[TASK DIRECTIONS]: Could you repeat all of the entries exactly, leaving out any pictures?

[SUPPLIED RECORDS]:
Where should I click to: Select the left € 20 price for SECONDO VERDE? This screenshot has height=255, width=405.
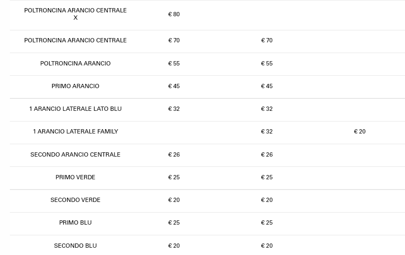coord(174,200)
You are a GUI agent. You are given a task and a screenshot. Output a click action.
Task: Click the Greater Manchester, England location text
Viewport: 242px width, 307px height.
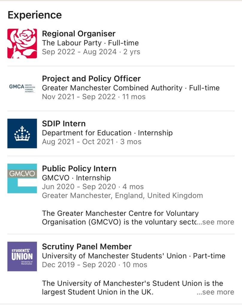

[WRITTEN SOLUTION]:
Where should I click to: Select the left € 20 price for SECONDO VERDE? This screenshot has height=255, width=405.
coord(174,200)
You are a GUI agent. You are given a task and a screenshot. Output a click action.
Task: Click the Greater Manchester, England location text
Viewport: 242px width, 307px height.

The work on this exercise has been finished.